**Exercise data:**
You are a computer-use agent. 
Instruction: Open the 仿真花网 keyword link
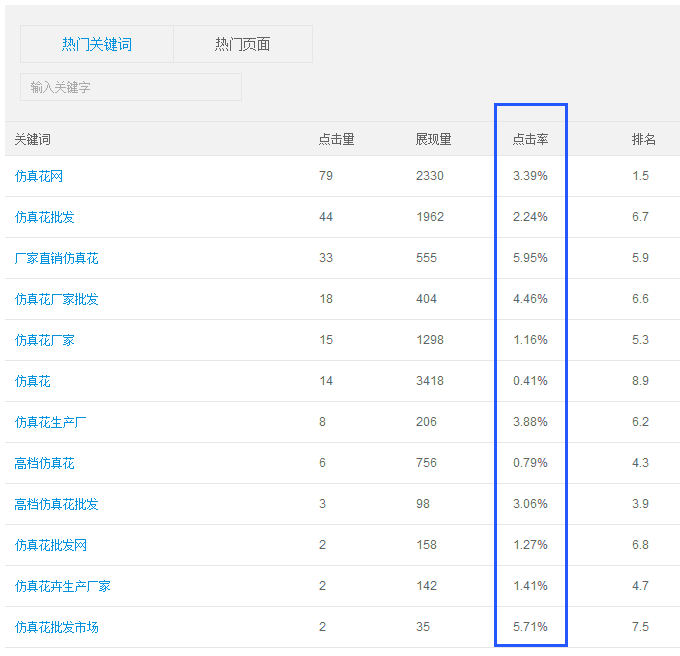(x=39, y=176)
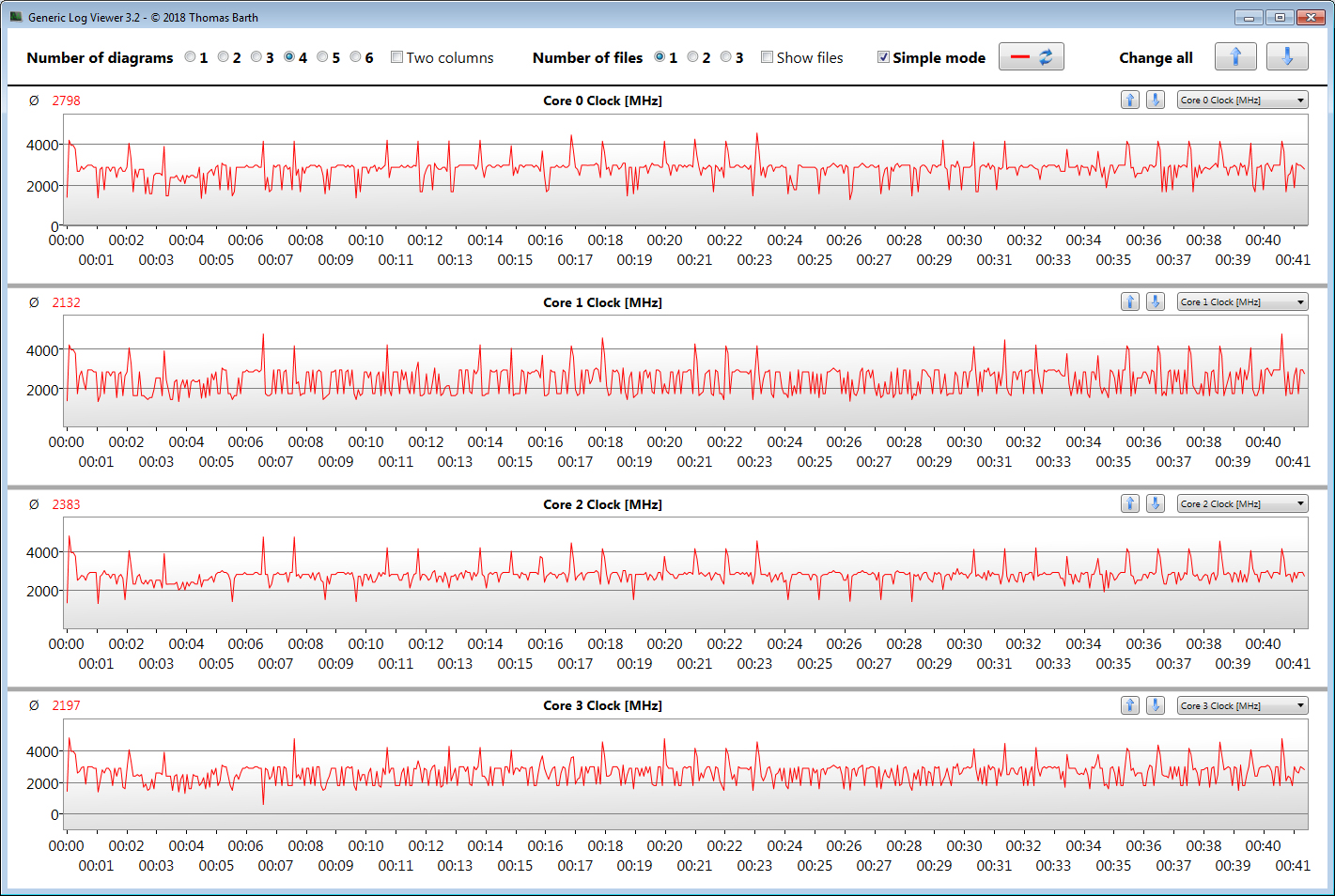Image resolution: width=1335 pixels, height=896 pixels.
Task: Set number of files to 2
Action: (693, 57)
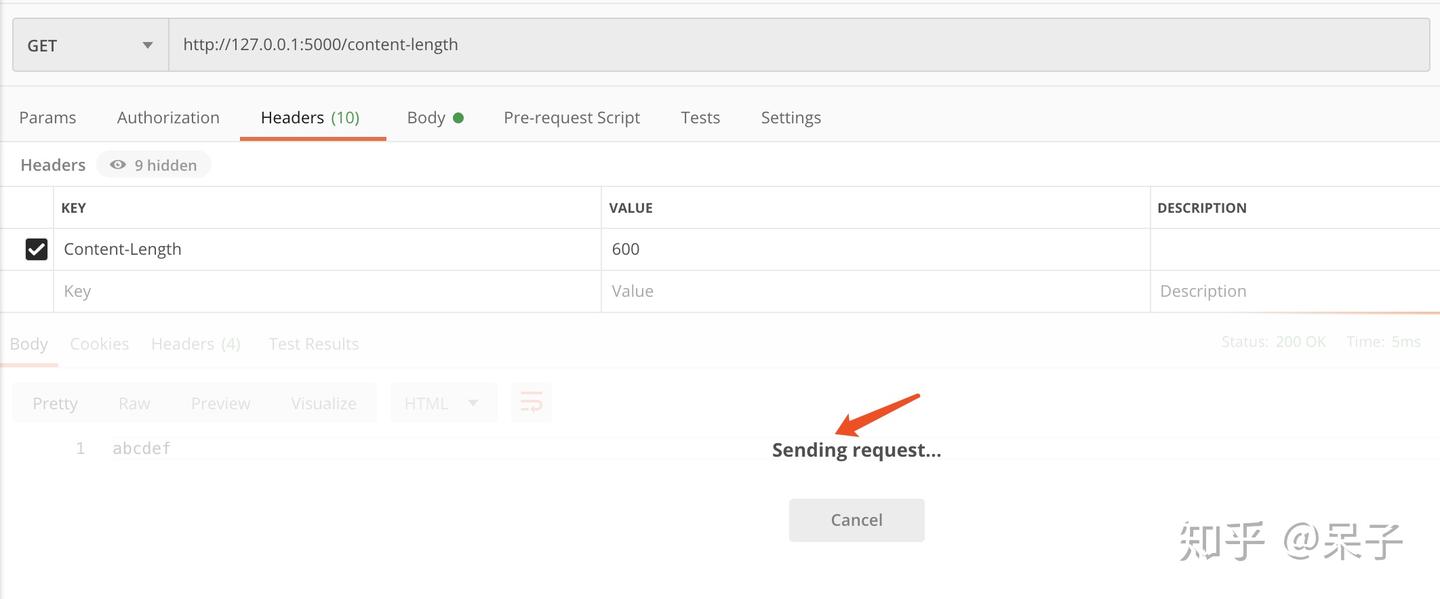The height and width of the screenshot is (599, 1440).
Task: Expand the Headers (10) request tab
Action: (313, 117)
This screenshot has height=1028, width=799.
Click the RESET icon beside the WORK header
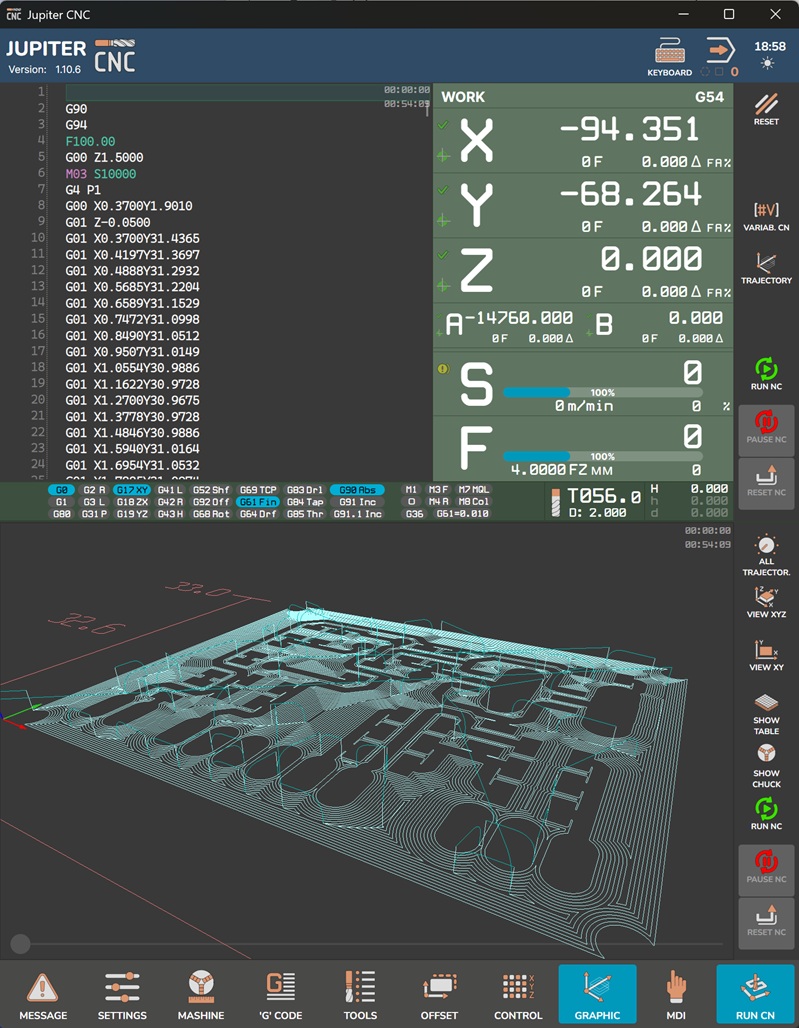coord(766,108)
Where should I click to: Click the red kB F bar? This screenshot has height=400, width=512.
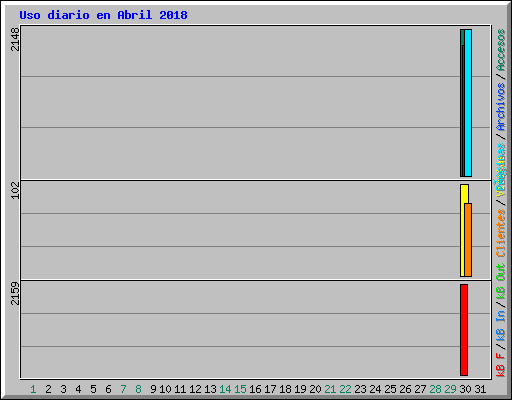tap(464, 330)
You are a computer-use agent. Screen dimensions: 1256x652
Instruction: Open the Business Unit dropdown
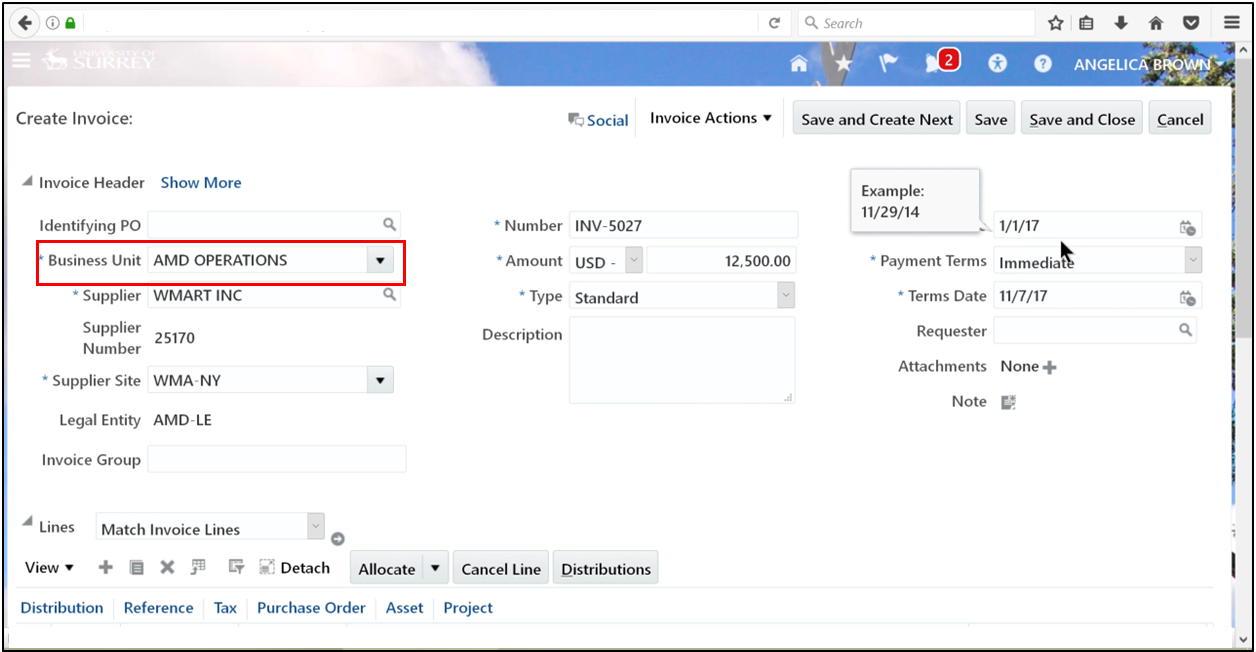380,259
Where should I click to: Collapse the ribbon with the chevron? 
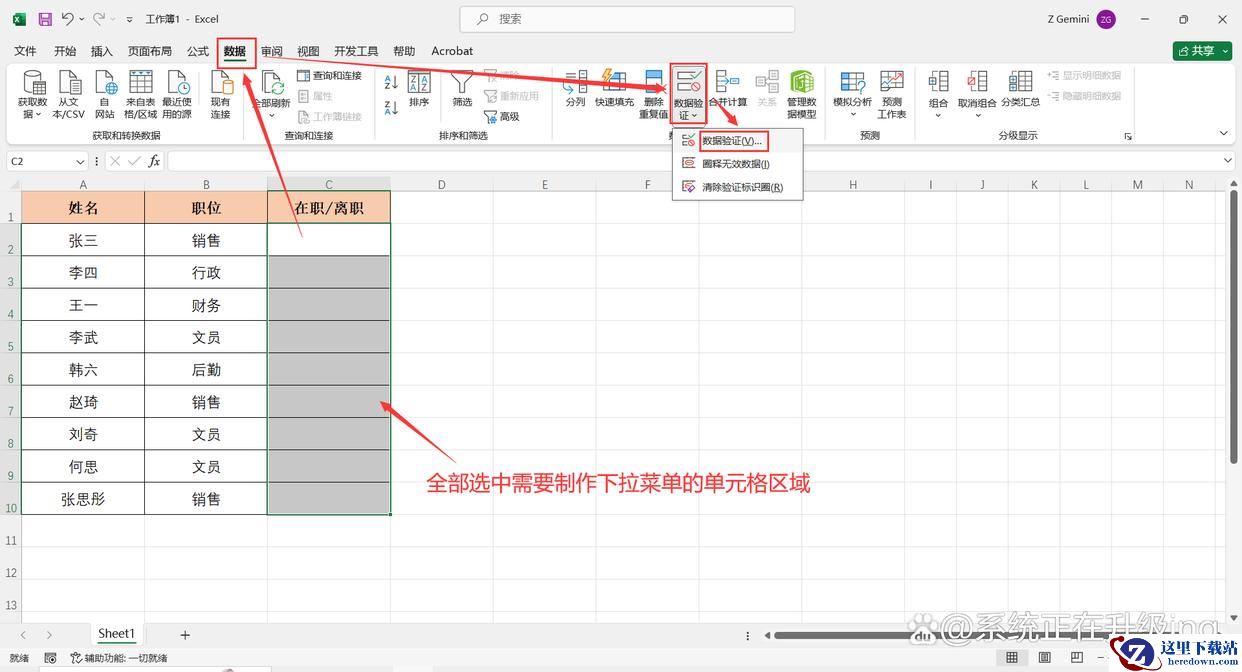pyautogui.click(x=1223, y=134)
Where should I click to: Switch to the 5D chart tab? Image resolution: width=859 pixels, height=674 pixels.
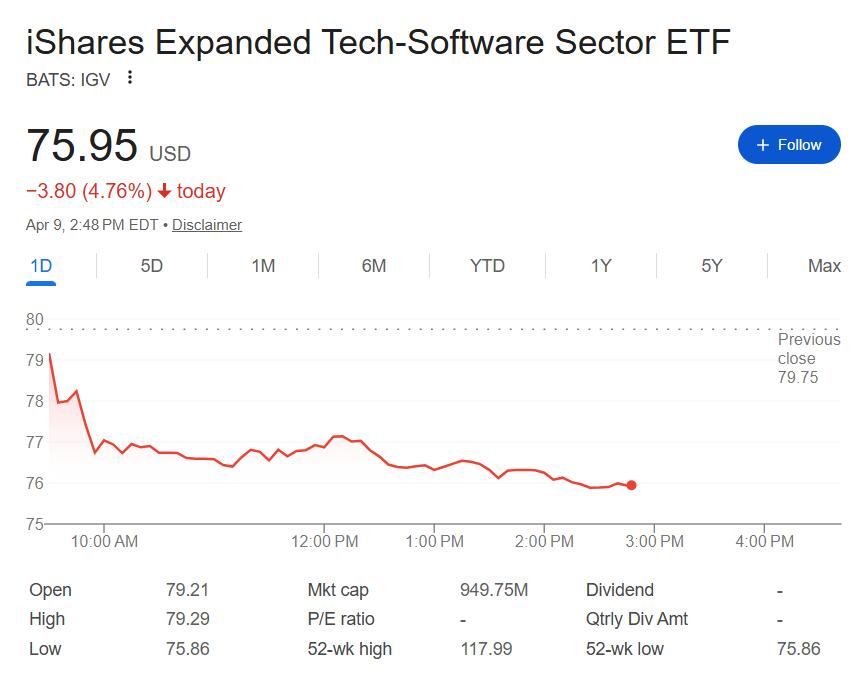(151, 265)
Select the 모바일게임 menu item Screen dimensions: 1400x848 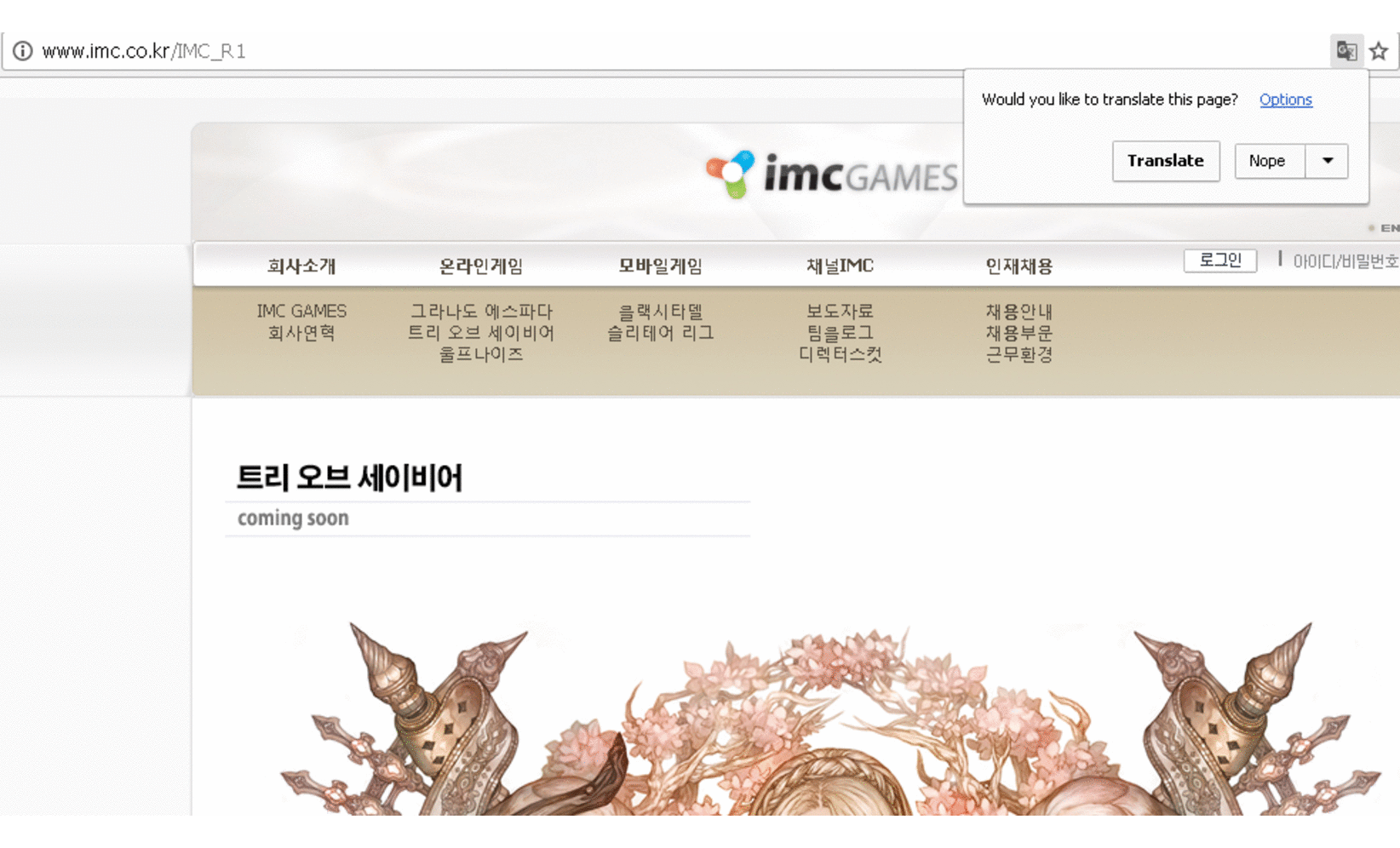coord(660,266)
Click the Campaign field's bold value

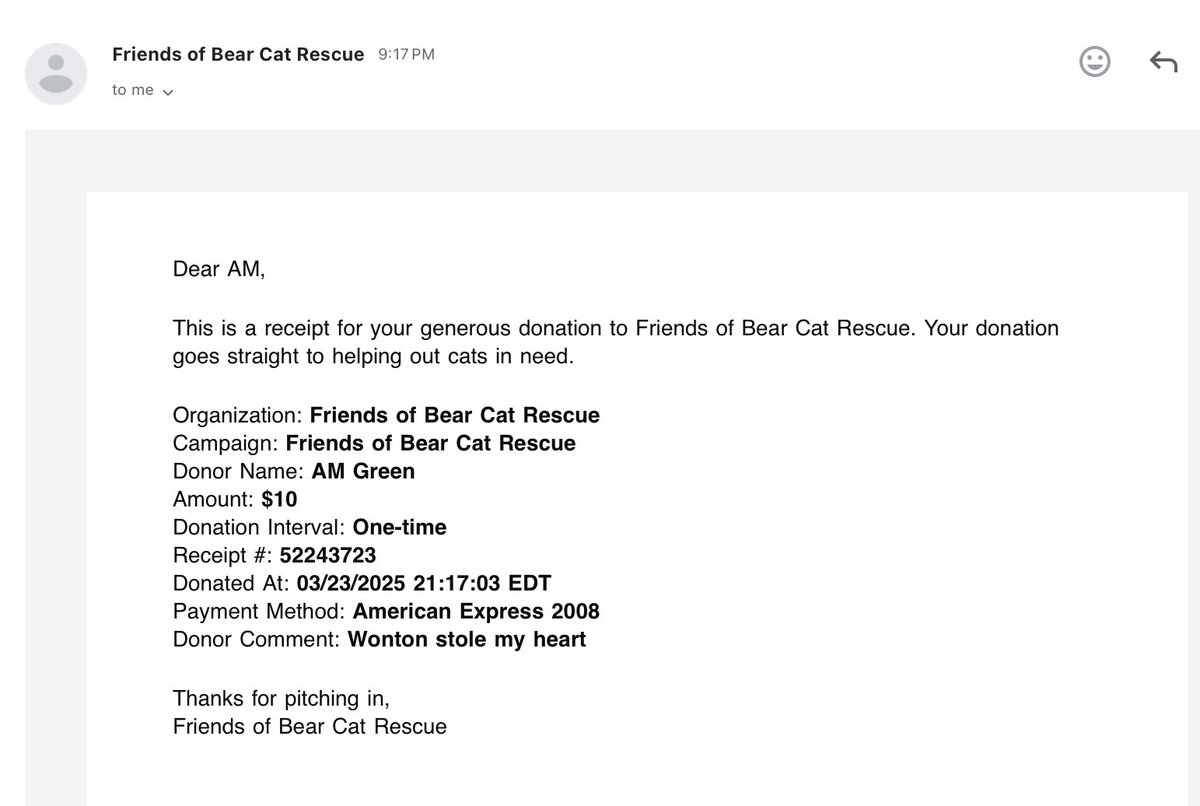pos(431,443)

**Work to complete:** In the records above, how many lines contain the string "computer"? Only that number should be written.

**Task answer:** 2